--- Start ---

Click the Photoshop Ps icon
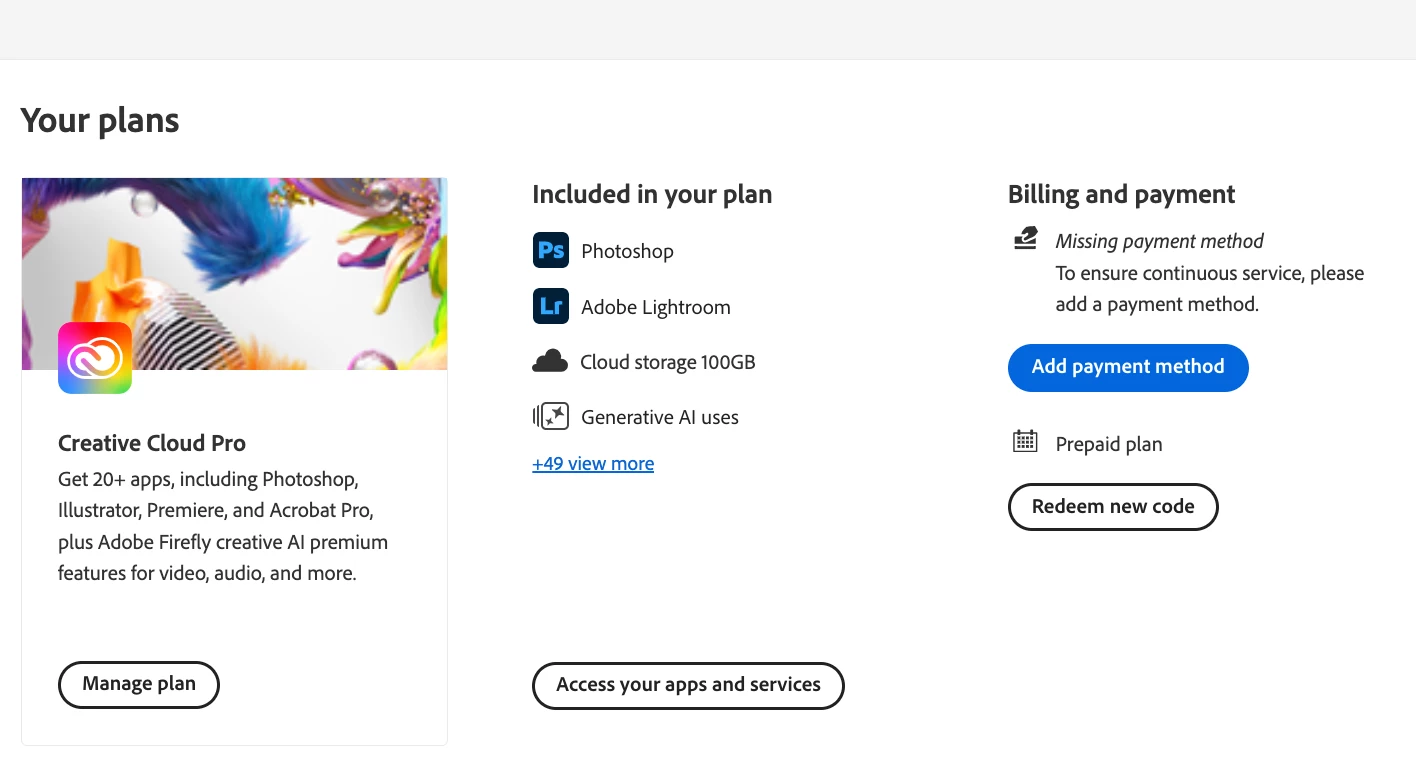 tap(550, 250)
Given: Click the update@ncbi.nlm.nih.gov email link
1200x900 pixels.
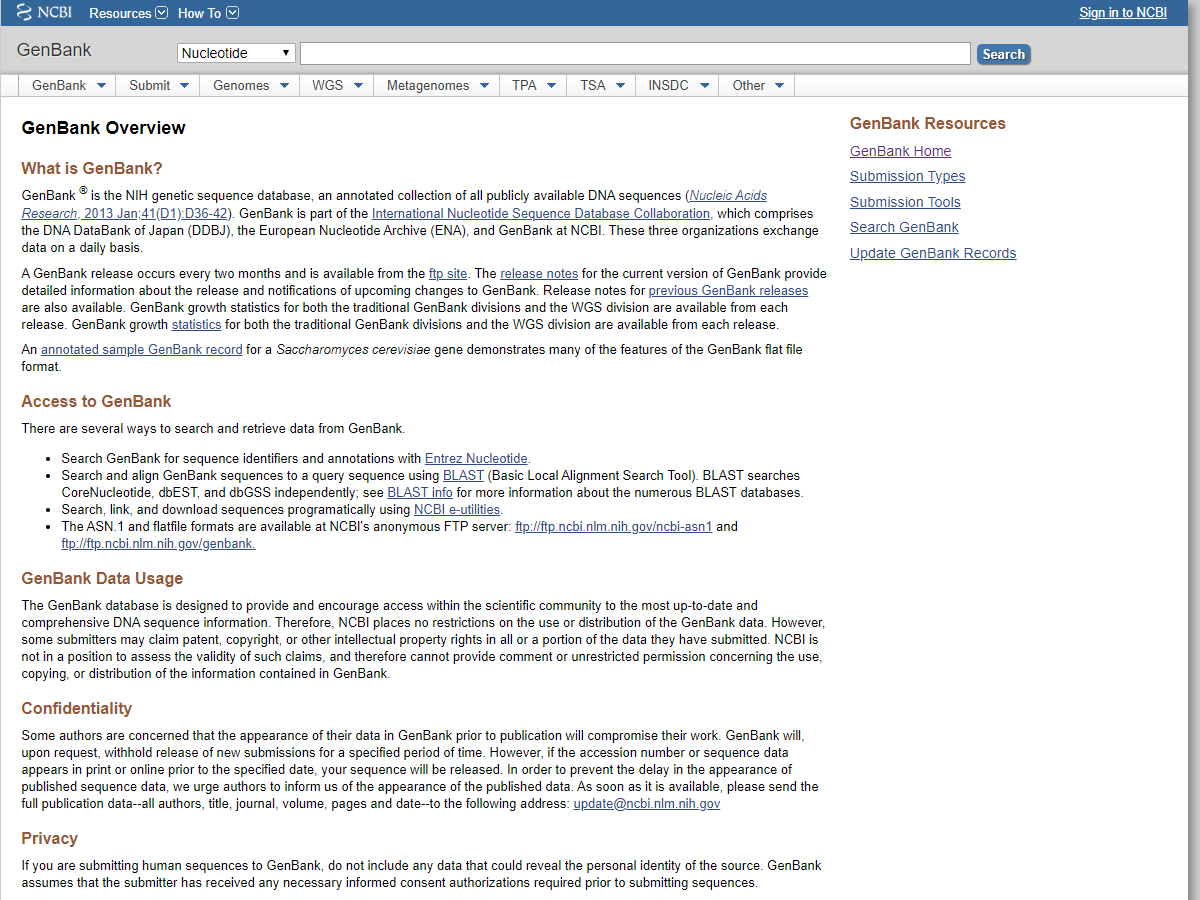Looking at the screenshot, I should point(646,804).
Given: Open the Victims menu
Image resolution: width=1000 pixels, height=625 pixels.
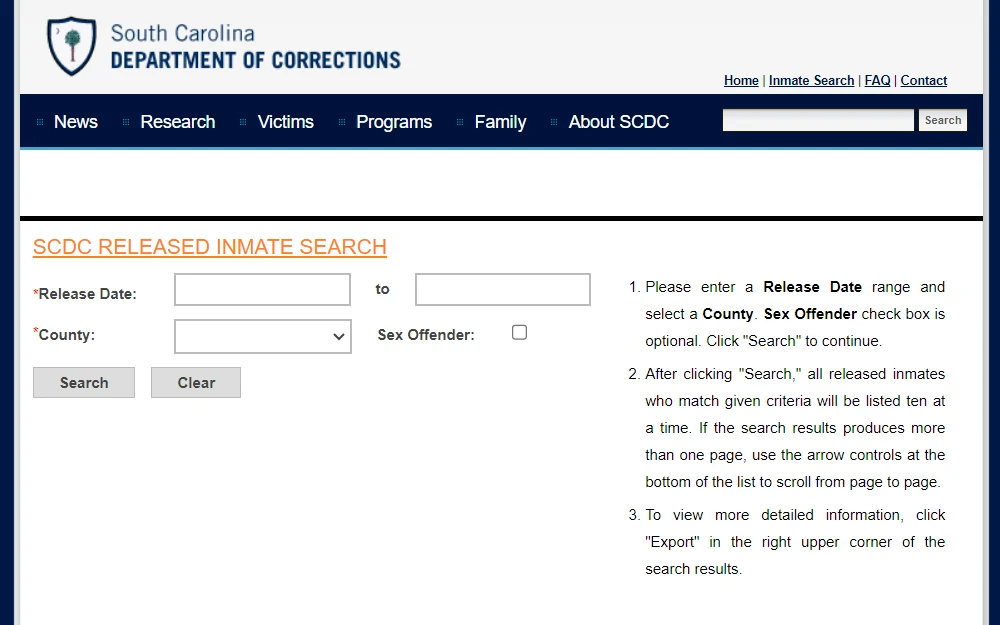Looking at the screenshot, I should (285, 122).
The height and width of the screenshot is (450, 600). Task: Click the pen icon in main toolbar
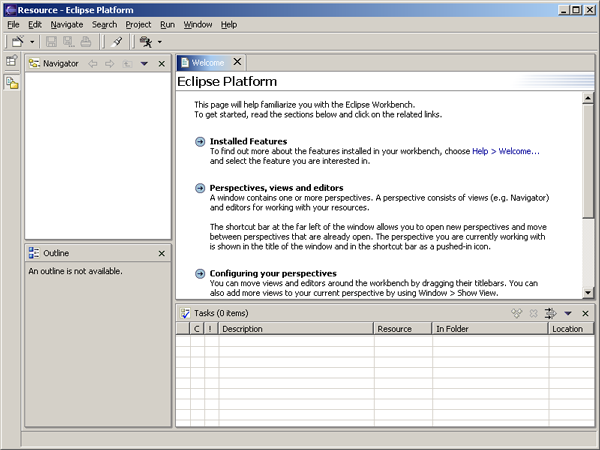point(117,42)
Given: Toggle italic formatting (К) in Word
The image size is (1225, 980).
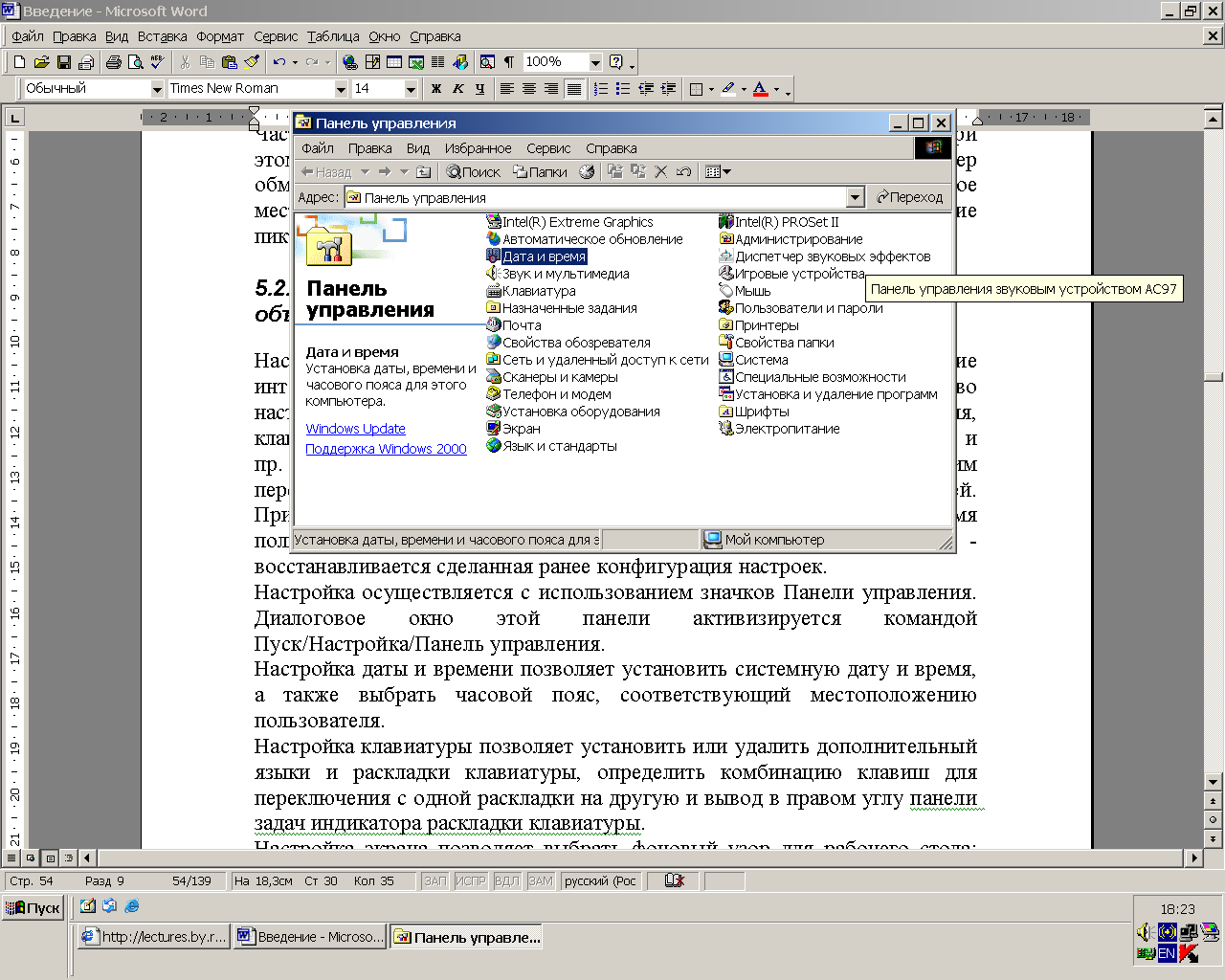Looking at the screenshot, I should pyautogui.click(x=458, y=89).

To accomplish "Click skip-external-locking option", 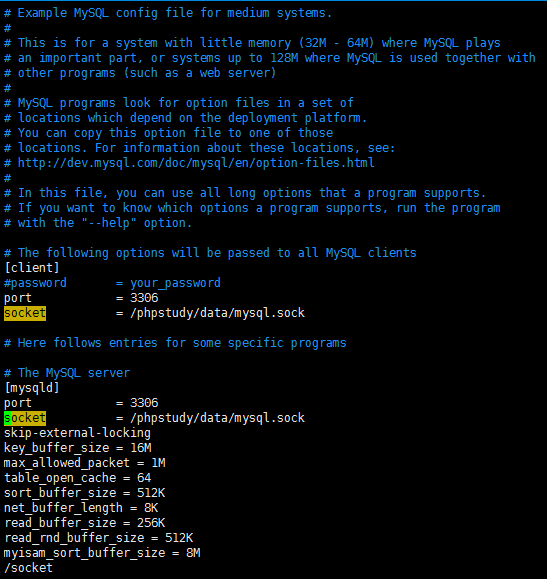I will click(x=77, y=433).
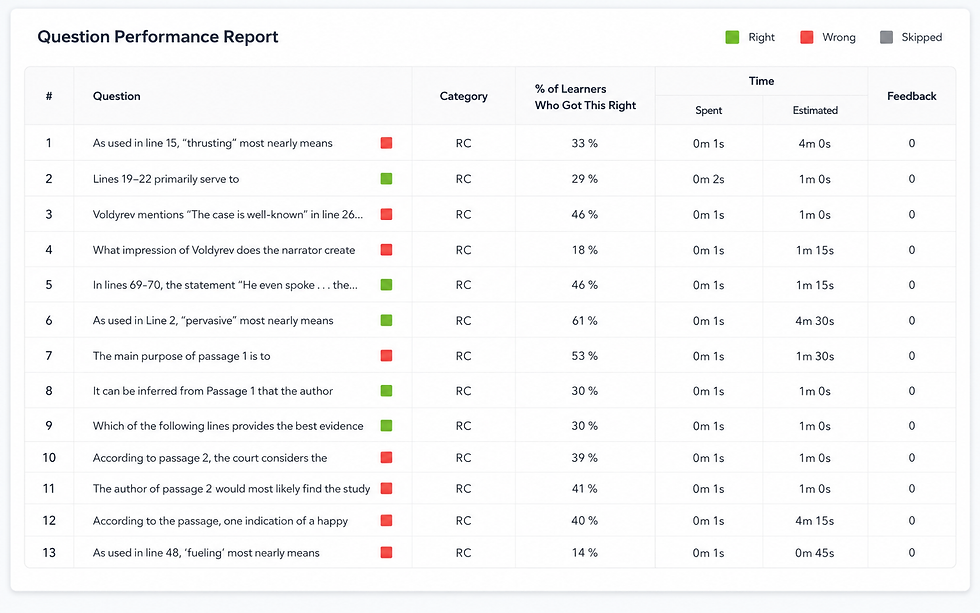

--- End ---

| WHAT IS EXPECTED |
Recast the entries as a Markdown table with the columns Row and Text. Include only the lines from the start of the entries through the line containing "point(117,42)", skipping blank lines and leaving out the pictures.

| WRITTEN SOLUTION |
| Row | Text |
|---|---|
| 1 | Click the Photoshop Ps icon |
| 2 |  tap(550, 250) |
| 3 | Given: Click the update@ncbi.nlm.nih.gov email link |
| 4 | 1200x900 pixels. |
| 5 | Looking at the screenshot, I should point(646,804). |
| 6 | Given: Open the Victims menu |
| 7 | Image resolution: width=1000 pixels, height=625 pixels. |
| 8 | Looking at the screenshot, I should (285, 122). |
| 9 | The height and width of the screenshot is (450, 600). Task: Click the pen icon in main toolbar |
| 10 | point(117,42) |